**Problem to work on:**
With the pictures omitted, transcribe each line below exactly as it is.

** Dataset follows **

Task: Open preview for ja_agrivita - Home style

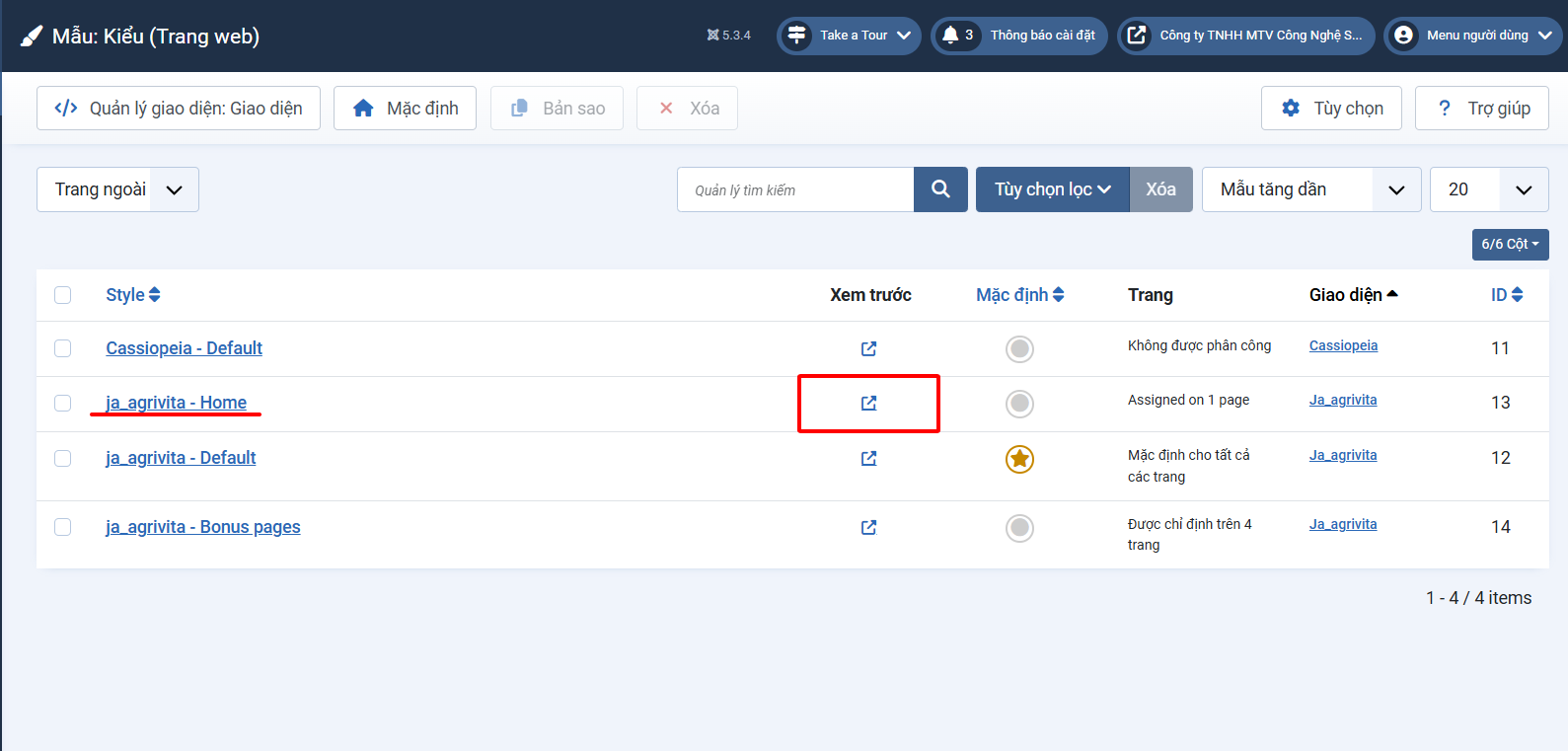Action: [x=868, y=404]
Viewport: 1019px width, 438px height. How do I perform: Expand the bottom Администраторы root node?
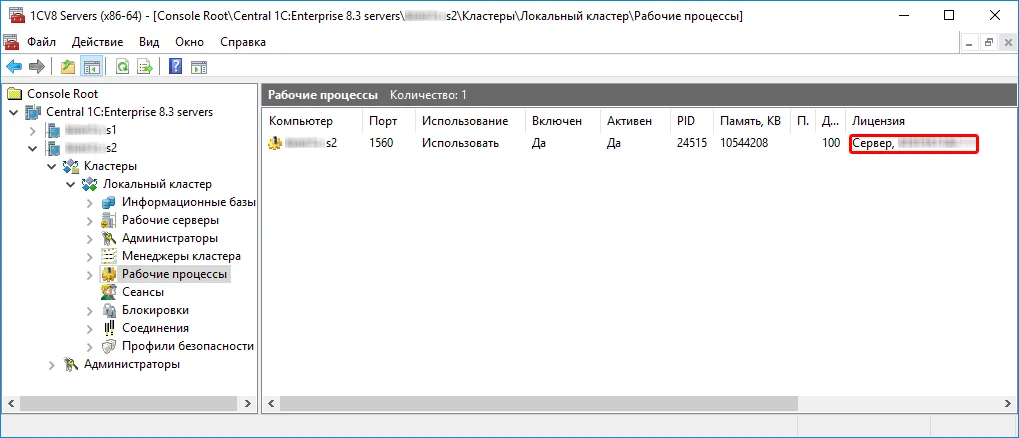(x=53, y=365)
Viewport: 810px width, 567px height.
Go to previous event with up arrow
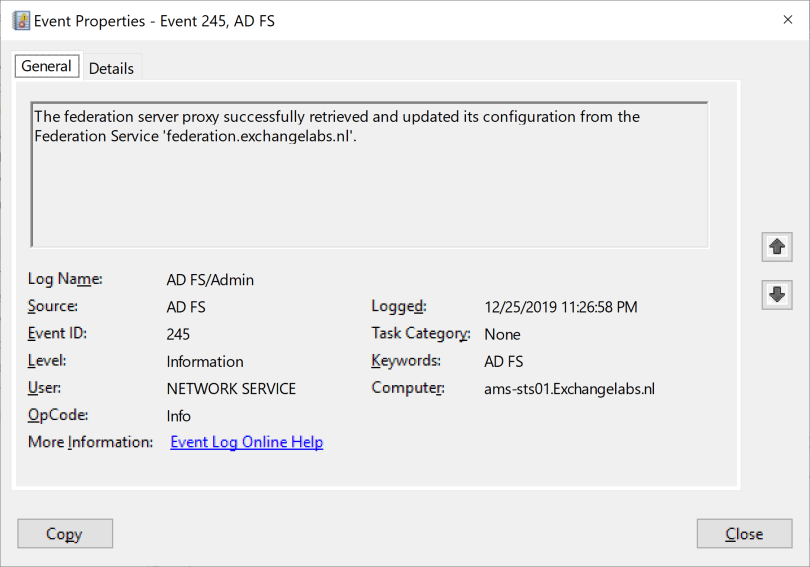(x=776, y=246)
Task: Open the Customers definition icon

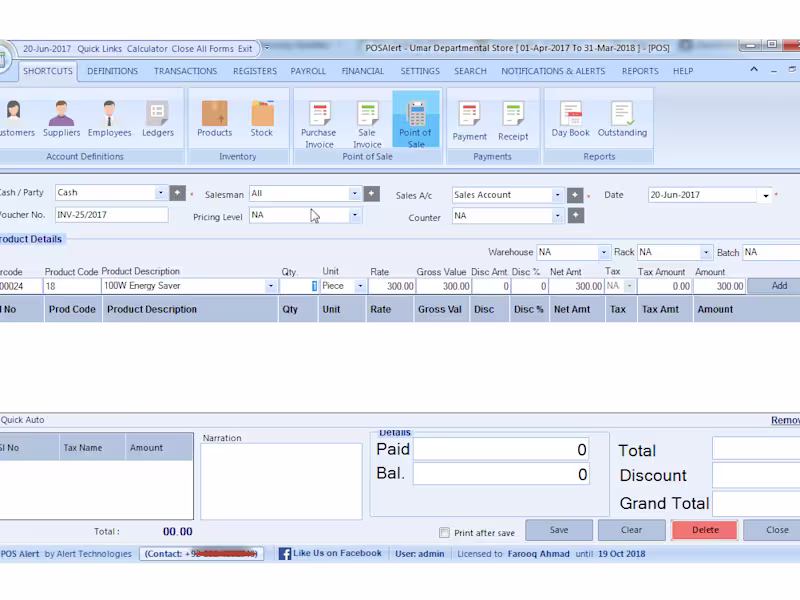Action: (15, 118)
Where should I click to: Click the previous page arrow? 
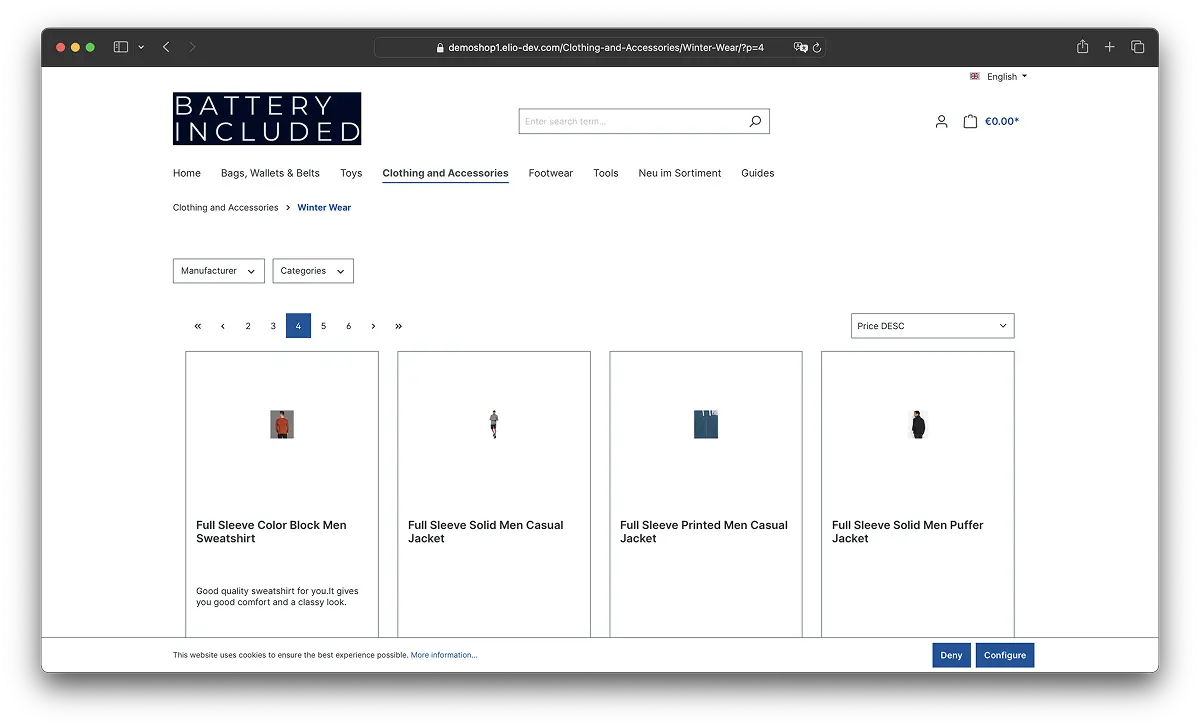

** End of Dataset **

**Exercise solution:**
Task: Open preview for ja_agrivita - Home style

Action: [x=868, y=404]
Viewport: 1019px width, 438px height. How do I perform: Expand the bottom Администраторы root node?
(x=53, y=365)
Viewport: 810px width, 567px height.
Go to previous event with up arrow
(x=776, y=246)
Task: Open the Customers definition icon

Action: (15, 118)
Where should I click to: Click the previous page arrow? 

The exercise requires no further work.